Selected passage:
_____
Say whether the following vectors are orthogonal, parallel or neither.

$a=\langle2,1\rangle$ and $b=\langle-1,2\rangle$

$a=2i+3j+5k$ and $b=i+4j-2k$

$a=\langle1,-2,3\rangle$ and $b=\langle-2,4,-6\rangle$

For $a=\langle2,1\rangle$ and $b=\langle-1,2\rangle$ :

We’ll take the dot product of our vectors to see whether they’re orthogonal to one another.

$a\cdot{b}=(2)(-1)+(1)(2)$

$a\cdot{b}=-2+2$

$a\cdot{b}=0$

Since the dot product is $0$ , we can say that $a=\langle2,1\rangle$ and $b=\langle-1,2\rangle$ are orthogonal. If we know that they’re orthogonal, then by definition they can’t be parallel, so we’re done with our testing.

For $a=2i+3j+5k$ and $b=i+4j-2k$ :

First we’ll put the vectors in standard form.
_____
Provided data:
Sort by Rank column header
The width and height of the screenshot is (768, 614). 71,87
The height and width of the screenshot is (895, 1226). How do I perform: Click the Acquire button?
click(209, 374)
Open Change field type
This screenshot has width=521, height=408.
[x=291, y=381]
_____
Exercise task 1:
In the vector passage above, what dot product does it get for a = ⟨2,1⟩ and b = ⟨-1,2⟩, and what does it conclude about those two vectors?
Exercise task 2:
Copy everything in the vector passage from "Since the dot" down to "in standard form.".

Output 1:
The dot product is 0, so the two vectors are orthogonal.

Output 2:
Since the dot product is $0$ , we can say that $a=\langle2,1\rangle$ and $b=\langle-1,2\rangle$ are orthogonal. If we know that they’re orthogonal, then by definition they can’t be parallel, so we’re done with our testing.

For $a=2i+3j+5k$ and $b=i+4j-2k$ :

First we’ll put the vectors in standard form.